4th World Social Forum

India 2004

Proposal for Plenary/Conference - World Social Forum - January, 2004
Sexuality, Nationalism and Fundamentalism 
Recognizing Linkages, Countering Hegemonies

The World Social Forum is, at its best, a platform for developing challenges to the existing paradigms of globalisation. It is also a space that prides itself on its diversity, its challenging of boundaries and exclusions created by a dominant few and imposed on the many. Yet while this forum include in their discourses issues such as class-, gender-, and descent-based oppression and marginalisation, sexuality as a site of exclusion remains ignored.

We are happy about the inclusion of "patriarchy, gender and sexuality/rights" as one of the main thematic axes of the World Social Forum, 2004, and are eager to be involved in a process to ensure that the theme is reflected in the large plenaries/conferences that will take place at the WSF. To initiate such a process, we have outlined below a proposal for a conference on Sexuality, Nationalism, and Fundamentalism and hope that this will be a first step towards concretising the discussion of sexuality at the WSF.
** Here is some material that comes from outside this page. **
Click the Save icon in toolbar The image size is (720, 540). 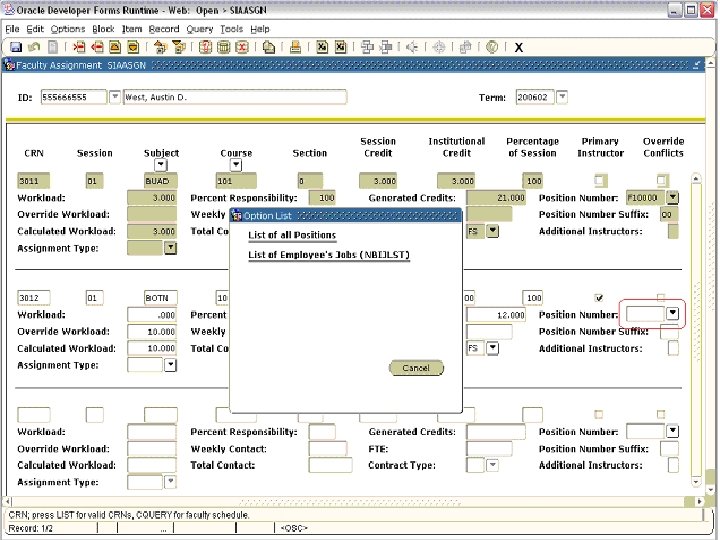(x=16, y=47)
Sexuality, Nationalism and Fundamentalism

In a rapidly changing socio-political scenario, national boundaries have become at once more porous and more rigid than ever before. As global economic and cultural capitalism increases its hold, essentialised notions of "nations" and "communities" re-assert themselves in response. This ‘closing in’ is used by fundamentalist forces to create narrow definitions of what is indigenous to a culture and, therefore, desirable, fostering greater intolerance for any practice or discourse that is perceived to be ‘foreign’. These notions require and create essentialised difference -such as black-white, Muslim-Hindu, woman-man, homosexual-heterosexual- that becomes grounds upon which social, economic, and political superiority are justified, with marginalised communities excluded from the conception and space of the nation. We need to examine how women bear the burden of the tightening of cultural norms, how lesbians and gay men are dismissed as just another import from the West, how the attribution of ‘unnatural’ sexual proclivities to Muslim men is part of the effort to link anti-nationalism with homosexuality.
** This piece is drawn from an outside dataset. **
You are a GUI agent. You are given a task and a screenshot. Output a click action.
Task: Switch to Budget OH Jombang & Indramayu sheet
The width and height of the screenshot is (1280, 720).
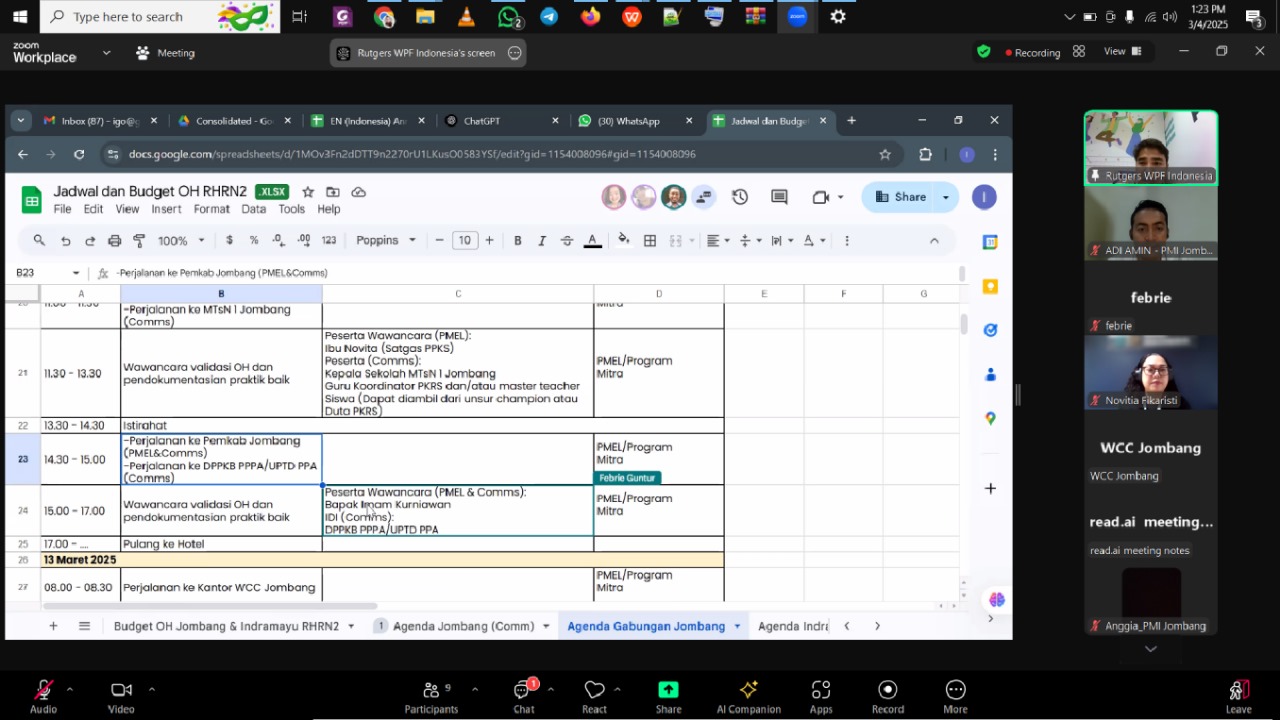click(x=225, y=626)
It is precisely such concerns that this seminar will address. We aim to look at how sexuality is constructed as a basis of discrimination and how it is appropriated to construct other differences within increasingly masculine and communal nationalist formulations. These are issues that are at the centre of any understanding of nationalism, fundamentalism and society -we cannot understand the complicated workings of fundamentalism and sexism without an analysis of sexuality and sexuality- based discrimination.

Core issues to be explored in the seminar

Links between globalisation, fundamentalism, and sexuality -how these forces interact with and feed off each other to construct and divide individuals and communities along lines of essentialised differences.

The implications of such construction and control -particularly the human rights violations of people of so-called deviant sexuality, such as lesbians, gay men, and transgendered individuals.

Mapping interactions of rising communal politics and the control/silencing of sexuality in an environment of increasing violations.

Gender, sexuality and war.

The potential and everyday challenges to fundamentalism offered by sexual rights movements across the world.